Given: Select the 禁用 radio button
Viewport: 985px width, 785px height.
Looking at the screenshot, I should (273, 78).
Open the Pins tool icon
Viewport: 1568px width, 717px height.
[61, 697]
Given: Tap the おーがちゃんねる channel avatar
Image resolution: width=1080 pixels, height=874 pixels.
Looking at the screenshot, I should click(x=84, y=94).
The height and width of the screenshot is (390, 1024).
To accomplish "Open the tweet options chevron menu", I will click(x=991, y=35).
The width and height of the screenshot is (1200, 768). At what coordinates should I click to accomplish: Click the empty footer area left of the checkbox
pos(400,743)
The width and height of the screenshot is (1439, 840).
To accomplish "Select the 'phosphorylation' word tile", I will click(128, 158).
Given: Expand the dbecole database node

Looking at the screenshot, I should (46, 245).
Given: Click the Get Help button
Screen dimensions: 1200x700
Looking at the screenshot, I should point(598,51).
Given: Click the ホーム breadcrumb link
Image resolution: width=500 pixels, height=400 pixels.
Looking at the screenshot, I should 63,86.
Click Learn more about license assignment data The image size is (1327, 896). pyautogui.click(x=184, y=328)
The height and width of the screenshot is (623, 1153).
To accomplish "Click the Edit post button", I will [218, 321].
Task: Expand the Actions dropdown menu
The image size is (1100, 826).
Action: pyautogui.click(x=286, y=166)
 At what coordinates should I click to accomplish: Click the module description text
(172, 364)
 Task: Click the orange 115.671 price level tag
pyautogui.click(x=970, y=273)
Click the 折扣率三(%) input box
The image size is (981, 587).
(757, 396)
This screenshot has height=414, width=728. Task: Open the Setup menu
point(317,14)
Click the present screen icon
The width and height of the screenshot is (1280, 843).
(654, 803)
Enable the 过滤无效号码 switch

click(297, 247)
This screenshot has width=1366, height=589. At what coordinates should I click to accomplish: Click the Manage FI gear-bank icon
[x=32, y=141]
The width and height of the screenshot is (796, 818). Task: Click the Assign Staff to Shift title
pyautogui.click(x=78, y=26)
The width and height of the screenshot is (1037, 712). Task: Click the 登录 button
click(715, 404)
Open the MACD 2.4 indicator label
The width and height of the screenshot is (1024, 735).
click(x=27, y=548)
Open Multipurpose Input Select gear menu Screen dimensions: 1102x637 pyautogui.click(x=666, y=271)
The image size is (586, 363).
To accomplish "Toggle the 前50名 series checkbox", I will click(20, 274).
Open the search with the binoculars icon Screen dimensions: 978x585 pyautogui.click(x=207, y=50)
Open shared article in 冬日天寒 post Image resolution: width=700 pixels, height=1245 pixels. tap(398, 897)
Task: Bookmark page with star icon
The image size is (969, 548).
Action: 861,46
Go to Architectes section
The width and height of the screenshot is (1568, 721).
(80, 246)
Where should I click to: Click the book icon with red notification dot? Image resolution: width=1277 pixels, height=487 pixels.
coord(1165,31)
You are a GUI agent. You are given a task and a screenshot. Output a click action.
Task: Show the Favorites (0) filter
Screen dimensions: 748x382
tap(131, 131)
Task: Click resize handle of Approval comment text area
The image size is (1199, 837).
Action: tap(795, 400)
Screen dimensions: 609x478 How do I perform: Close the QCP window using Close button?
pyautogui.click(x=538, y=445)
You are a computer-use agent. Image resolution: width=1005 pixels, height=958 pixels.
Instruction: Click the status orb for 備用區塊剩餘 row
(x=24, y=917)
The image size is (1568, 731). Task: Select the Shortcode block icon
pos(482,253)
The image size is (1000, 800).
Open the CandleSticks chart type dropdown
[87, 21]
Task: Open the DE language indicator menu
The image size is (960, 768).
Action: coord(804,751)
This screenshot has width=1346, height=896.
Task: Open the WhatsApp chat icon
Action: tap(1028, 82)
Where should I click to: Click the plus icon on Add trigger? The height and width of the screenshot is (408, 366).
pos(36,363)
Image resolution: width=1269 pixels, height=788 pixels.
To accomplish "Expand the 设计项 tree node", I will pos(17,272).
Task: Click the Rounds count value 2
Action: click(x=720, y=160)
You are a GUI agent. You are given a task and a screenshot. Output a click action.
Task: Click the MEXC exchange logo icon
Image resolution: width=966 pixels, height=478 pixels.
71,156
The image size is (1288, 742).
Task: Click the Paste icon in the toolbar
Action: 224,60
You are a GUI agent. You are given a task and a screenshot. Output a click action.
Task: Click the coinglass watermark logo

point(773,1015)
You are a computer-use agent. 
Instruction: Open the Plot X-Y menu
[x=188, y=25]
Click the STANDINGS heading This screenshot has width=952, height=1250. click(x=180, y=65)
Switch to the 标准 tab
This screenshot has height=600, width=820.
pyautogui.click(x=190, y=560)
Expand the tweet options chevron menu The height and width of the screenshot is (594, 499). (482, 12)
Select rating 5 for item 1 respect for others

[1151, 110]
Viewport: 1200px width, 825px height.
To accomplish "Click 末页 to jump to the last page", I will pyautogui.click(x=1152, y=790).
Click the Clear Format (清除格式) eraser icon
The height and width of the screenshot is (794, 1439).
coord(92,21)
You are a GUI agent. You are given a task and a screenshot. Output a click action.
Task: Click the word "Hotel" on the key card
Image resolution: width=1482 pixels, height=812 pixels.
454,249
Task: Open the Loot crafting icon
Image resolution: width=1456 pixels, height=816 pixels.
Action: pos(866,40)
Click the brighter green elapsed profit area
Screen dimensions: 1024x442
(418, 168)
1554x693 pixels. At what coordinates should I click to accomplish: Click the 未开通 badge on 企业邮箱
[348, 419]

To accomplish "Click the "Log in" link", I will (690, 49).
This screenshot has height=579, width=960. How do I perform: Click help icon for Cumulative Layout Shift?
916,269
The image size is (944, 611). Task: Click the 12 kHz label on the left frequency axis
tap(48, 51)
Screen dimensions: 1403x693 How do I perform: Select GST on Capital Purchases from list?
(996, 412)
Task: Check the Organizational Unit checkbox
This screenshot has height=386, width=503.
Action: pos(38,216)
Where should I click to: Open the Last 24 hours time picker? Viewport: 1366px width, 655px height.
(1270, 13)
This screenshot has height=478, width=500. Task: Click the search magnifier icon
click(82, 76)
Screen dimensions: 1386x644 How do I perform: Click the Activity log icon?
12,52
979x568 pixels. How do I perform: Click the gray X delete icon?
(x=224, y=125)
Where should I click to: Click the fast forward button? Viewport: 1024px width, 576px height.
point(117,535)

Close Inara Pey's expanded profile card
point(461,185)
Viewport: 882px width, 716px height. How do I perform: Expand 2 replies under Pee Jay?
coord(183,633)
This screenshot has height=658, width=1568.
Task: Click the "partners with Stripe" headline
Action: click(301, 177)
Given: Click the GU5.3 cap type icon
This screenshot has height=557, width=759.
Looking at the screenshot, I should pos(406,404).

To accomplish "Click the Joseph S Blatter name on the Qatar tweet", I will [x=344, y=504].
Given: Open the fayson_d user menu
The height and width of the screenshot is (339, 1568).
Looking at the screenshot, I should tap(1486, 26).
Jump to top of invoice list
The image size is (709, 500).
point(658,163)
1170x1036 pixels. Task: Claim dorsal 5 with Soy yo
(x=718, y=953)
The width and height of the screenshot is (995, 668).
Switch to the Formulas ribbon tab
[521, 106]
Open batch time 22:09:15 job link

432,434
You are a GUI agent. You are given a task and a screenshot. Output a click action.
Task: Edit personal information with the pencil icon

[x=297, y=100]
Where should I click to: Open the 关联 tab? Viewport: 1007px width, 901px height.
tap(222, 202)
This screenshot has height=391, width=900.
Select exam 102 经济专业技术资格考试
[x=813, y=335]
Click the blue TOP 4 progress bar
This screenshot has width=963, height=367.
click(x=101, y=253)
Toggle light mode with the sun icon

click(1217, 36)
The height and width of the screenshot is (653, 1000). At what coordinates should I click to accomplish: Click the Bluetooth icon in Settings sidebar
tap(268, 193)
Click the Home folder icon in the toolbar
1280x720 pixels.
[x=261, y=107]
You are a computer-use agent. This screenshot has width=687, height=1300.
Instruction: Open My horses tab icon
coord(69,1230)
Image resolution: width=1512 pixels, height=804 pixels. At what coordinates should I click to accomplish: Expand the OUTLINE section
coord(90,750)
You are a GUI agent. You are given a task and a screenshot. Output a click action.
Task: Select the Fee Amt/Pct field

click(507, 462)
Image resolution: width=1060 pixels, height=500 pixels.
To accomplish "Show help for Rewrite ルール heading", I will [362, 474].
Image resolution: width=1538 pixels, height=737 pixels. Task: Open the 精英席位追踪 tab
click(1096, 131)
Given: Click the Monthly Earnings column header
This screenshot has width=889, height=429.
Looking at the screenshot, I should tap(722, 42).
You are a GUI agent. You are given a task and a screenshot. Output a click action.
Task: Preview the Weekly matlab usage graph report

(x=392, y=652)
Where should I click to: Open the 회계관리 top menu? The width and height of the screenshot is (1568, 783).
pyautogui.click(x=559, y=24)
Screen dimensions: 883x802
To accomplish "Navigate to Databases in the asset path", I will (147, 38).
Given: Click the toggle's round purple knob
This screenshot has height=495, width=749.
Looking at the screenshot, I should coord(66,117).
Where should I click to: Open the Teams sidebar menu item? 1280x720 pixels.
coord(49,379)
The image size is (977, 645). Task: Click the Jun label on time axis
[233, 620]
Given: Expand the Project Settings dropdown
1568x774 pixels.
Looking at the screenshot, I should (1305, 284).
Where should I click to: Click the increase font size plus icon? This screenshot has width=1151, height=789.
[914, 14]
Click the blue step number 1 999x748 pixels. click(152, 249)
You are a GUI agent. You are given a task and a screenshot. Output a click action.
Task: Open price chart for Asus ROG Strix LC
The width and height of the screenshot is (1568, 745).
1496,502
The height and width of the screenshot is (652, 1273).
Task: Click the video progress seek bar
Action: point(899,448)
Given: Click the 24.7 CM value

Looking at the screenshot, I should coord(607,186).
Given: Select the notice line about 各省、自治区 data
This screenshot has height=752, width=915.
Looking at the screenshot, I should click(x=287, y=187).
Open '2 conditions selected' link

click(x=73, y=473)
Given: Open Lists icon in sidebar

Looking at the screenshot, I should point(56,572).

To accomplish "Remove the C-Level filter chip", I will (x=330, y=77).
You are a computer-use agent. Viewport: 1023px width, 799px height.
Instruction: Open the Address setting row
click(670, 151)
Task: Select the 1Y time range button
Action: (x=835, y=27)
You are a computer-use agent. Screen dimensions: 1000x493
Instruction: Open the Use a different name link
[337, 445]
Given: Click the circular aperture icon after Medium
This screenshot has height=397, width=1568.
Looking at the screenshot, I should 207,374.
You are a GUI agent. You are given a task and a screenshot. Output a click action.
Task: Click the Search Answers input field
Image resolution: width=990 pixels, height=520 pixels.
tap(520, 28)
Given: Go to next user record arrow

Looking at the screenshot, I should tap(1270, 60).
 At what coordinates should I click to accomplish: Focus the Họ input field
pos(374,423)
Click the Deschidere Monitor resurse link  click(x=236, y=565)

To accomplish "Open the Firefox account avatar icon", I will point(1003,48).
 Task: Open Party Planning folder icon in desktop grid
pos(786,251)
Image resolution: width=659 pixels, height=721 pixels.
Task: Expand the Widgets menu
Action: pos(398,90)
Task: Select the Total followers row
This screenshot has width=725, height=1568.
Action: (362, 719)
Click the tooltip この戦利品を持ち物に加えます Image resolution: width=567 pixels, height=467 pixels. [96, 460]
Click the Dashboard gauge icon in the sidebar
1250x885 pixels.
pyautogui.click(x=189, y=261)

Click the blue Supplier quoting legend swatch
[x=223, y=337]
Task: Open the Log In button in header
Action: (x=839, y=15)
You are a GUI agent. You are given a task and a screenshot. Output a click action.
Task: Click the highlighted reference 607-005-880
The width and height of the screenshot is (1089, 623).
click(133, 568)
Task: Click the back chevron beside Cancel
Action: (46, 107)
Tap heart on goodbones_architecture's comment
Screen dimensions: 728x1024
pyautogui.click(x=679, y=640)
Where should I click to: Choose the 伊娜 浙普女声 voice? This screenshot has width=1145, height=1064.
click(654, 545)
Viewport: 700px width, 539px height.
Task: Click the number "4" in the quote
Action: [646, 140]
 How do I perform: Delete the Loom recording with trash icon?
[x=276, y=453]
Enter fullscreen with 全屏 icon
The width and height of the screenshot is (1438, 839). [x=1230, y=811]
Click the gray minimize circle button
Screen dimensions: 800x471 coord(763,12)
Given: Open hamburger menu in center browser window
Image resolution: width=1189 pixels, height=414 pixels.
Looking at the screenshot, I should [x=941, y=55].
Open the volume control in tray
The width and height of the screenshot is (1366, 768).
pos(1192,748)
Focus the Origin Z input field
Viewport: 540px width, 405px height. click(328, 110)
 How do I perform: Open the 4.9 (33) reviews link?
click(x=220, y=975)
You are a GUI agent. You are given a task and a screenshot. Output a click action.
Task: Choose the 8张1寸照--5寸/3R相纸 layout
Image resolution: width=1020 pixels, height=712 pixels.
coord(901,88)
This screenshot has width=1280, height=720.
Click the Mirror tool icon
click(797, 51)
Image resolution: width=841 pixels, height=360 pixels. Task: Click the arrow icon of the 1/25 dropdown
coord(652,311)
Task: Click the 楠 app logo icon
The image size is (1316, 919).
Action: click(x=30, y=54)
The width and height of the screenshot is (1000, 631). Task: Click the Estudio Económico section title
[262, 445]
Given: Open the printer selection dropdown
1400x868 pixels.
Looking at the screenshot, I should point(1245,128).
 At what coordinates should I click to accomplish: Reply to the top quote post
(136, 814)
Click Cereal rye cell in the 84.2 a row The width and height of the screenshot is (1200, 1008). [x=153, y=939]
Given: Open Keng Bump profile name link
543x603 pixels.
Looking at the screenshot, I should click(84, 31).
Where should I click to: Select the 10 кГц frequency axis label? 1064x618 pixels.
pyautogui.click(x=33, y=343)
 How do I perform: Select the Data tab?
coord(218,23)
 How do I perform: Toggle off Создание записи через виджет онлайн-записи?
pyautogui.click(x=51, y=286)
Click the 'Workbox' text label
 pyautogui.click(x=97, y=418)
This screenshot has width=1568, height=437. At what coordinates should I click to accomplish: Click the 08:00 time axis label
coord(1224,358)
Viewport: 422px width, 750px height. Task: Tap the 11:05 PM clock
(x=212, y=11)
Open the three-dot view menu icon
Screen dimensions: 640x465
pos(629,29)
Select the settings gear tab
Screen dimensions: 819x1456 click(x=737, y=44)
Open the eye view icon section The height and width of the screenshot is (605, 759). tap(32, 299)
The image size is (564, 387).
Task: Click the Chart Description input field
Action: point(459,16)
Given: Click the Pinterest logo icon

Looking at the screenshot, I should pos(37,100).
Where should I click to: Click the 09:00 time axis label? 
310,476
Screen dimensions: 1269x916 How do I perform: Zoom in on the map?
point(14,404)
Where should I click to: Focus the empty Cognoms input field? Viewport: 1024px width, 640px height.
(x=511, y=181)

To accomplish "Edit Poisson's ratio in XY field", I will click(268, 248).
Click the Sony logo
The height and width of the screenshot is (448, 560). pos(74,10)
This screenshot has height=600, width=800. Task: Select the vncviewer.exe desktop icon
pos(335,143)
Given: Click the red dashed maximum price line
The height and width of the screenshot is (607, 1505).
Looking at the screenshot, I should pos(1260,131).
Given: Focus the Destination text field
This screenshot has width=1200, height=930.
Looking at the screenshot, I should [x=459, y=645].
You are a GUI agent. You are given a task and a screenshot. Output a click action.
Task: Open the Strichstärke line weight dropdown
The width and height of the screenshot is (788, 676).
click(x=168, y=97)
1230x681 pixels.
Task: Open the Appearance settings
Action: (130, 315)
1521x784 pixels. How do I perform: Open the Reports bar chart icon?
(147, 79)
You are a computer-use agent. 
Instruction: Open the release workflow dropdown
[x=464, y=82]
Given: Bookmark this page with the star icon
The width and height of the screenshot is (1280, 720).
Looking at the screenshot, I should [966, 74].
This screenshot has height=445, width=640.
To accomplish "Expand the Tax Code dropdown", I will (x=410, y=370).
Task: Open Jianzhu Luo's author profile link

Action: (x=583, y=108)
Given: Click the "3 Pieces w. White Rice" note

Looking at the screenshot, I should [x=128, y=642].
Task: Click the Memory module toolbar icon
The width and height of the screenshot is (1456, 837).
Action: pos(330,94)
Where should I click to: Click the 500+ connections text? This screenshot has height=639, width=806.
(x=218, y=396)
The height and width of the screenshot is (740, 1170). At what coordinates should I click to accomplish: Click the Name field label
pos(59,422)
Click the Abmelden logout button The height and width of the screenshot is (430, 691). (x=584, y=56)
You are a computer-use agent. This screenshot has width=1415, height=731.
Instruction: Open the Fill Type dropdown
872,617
• • •
● **Task directions**: Transcribe only, please, the lines from the first line of the records through the line with "The height and width of the screenshot is (390, 1024).". Both of those lines are included.

● **Answer box**:
Given: Select the 禁用 radio button
Viewport: 985px width, 785px height.
Looking at the screenshot, I should (273, 78).
Open the Pins tool icon
Viewport: 1568px width, 717px height.
[61, 697]
Given: Tap the おーがちゃんねる channel avatar
Image resolution: width=1080 pixels, height=874 pixels.
Looking at the screenshot, I should click(x=84, y=94).
The height and width of the screenshot is (390, 1024).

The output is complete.